-- MATERIAL FOR THIS EXERCISE follows --

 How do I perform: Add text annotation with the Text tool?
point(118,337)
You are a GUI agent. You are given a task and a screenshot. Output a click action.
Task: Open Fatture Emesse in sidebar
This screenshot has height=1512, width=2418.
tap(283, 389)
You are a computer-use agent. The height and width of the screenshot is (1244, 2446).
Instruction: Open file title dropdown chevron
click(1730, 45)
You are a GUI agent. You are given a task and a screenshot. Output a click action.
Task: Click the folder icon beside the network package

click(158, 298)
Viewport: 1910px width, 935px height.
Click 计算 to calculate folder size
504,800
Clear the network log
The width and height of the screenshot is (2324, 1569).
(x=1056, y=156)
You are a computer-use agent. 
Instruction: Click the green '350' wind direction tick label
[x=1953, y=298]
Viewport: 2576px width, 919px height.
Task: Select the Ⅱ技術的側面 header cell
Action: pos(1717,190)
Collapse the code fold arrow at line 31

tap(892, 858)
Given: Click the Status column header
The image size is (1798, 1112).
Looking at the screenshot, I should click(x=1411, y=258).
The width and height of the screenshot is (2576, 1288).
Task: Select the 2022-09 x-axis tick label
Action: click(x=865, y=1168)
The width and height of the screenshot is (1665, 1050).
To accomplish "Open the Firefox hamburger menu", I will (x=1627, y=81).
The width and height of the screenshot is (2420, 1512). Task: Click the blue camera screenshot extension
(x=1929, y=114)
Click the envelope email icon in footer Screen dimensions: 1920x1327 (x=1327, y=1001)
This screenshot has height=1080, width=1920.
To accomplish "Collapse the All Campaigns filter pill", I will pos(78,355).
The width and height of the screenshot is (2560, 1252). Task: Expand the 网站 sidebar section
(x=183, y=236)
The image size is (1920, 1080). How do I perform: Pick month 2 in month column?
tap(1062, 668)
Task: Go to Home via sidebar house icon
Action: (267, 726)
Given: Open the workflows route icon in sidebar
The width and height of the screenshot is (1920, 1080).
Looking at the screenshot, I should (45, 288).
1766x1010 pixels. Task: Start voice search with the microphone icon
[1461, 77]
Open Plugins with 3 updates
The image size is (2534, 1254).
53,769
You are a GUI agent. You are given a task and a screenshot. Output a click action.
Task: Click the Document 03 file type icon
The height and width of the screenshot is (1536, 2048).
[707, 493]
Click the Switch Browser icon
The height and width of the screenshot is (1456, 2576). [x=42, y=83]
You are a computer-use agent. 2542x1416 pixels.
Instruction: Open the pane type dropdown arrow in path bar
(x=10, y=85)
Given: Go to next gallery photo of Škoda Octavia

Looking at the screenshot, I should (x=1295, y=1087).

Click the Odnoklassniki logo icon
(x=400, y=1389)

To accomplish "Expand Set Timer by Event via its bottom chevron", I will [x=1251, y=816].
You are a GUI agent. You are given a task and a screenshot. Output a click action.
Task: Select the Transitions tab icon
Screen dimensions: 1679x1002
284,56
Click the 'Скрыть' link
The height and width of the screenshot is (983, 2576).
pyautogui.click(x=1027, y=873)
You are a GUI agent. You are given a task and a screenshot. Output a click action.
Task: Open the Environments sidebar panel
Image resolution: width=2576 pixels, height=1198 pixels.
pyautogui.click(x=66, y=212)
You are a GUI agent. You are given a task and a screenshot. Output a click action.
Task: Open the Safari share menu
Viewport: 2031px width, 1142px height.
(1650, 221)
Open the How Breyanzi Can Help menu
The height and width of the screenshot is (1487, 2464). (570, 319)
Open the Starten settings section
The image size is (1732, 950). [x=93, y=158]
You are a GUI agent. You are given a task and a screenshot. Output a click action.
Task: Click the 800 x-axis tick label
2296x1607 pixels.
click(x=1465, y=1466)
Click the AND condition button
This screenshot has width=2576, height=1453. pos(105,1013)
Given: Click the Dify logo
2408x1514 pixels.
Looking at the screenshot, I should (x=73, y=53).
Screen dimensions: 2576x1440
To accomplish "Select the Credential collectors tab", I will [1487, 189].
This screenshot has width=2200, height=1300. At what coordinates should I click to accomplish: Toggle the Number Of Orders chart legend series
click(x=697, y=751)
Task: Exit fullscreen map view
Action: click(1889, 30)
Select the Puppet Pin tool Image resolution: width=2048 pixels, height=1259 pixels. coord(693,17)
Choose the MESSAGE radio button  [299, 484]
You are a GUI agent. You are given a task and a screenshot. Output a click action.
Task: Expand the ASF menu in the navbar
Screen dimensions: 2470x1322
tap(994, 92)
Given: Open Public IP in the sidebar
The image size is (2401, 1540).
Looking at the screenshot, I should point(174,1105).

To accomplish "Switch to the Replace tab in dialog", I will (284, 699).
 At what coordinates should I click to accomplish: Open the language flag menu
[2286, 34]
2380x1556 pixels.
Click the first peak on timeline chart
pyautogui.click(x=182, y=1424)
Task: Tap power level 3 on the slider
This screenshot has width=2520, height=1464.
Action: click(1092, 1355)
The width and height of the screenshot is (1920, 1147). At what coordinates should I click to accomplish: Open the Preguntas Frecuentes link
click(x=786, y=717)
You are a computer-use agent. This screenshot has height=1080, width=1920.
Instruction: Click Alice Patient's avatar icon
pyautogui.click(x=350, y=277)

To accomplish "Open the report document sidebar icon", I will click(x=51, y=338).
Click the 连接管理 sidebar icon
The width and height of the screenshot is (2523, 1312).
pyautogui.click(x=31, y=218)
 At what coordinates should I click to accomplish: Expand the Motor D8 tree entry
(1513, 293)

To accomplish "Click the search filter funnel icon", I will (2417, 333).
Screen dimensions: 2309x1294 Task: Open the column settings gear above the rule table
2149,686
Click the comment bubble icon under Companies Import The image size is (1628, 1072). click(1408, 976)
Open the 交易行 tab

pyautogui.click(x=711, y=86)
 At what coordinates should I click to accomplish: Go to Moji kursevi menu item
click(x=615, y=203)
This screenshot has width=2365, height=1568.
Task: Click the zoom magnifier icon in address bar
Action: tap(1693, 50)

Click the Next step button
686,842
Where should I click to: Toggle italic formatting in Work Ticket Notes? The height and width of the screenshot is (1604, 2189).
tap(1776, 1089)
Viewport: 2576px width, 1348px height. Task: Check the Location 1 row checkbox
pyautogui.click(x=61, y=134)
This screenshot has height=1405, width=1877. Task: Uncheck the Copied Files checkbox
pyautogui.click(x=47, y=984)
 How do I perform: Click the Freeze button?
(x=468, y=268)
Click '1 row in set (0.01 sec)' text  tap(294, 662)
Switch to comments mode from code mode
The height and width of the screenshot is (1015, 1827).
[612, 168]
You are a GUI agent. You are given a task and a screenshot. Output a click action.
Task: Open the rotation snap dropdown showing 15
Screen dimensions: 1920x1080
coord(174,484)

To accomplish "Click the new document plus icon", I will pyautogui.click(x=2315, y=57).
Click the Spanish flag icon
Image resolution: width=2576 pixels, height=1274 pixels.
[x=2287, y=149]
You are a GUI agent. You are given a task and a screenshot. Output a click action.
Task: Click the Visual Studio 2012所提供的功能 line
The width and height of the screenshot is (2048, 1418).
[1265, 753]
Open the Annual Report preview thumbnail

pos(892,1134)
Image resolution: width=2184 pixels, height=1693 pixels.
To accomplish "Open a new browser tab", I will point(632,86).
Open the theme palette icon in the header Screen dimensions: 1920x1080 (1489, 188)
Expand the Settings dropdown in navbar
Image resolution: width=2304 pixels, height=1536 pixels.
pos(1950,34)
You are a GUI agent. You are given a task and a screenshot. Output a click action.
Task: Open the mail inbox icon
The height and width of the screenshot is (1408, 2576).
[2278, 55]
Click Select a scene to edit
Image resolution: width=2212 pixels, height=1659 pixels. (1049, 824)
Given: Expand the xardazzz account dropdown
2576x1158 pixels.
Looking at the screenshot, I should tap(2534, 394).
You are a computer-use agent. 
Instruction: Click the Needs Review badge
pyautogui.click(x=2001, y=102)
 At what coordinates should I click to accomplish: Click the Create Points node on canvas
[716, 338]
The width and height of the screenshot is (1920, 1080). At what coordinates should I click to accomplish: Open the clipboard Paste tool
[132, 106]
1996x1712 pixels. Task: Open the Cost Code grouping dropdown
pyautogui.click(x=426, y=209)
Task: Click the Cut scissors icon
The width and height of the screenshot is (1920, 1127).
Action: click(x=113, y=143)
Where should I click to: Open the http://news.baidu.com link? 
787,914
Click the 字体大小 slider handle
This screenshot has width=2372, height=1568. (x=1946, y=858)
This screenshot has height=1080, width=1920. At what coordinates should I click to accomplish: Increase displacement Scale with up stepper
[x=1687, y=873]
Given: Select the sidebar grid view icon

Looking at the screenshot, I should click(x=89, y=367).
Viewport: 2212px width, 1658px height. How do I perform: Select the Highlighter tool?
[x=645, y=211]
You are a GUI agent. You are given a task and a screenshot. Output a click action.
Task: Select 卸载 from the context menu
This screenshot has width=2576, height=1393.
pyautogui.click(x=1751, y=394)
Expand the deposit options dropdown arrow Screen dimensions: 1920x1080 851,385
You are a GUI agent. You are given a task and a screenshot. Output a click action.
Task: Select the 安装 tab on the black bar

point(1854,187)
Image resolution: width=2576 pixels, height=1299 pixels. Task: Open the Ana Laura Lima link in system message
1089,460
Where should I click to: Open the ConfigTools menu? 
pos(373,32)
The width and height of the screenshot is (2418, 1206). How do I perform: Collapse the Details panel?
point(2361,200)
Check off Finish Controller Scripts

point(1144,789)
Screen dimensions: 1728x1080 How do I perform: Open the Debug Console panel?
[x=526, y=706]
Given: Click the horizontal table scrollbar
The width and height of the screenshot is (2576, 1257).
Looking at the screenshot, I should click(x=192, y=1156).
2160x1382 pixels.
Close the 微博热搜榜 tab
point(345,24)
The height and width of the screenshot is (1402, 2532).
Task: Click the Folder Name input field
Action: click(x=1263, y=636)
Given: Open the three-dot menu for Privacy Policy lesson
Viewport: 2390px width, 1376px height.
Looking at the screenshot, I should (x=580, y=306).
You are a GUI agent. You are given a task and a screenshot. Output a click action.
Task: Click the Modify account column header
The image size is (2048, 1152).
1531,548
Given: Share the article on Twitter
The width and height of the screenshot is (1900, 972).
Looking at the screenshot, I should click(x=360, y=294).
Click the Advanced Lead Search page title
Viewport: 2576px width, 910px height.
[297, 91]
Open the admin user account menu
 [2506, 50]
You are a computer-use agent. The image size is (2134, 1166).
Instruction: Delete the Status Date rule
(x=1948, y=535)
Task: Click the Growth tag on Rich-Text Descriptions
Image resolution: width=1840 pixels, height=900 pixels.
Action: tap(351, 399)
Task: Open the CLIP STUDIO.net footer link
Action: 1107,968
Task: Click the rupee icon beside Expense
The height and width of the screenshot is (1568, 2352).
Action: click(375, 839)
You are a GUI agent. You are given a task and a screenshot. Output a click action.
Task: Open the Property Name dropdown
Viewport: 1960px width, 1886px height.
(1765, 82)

-- MATERIAL FOR THIS EXERCISE concluded --

## WORK REQUIRED
Filter the records for lines holding the string "from". Copy each one.

## TASK RESULT
Switch to comments mode from code mode
Task: Select 卸载 from the context menu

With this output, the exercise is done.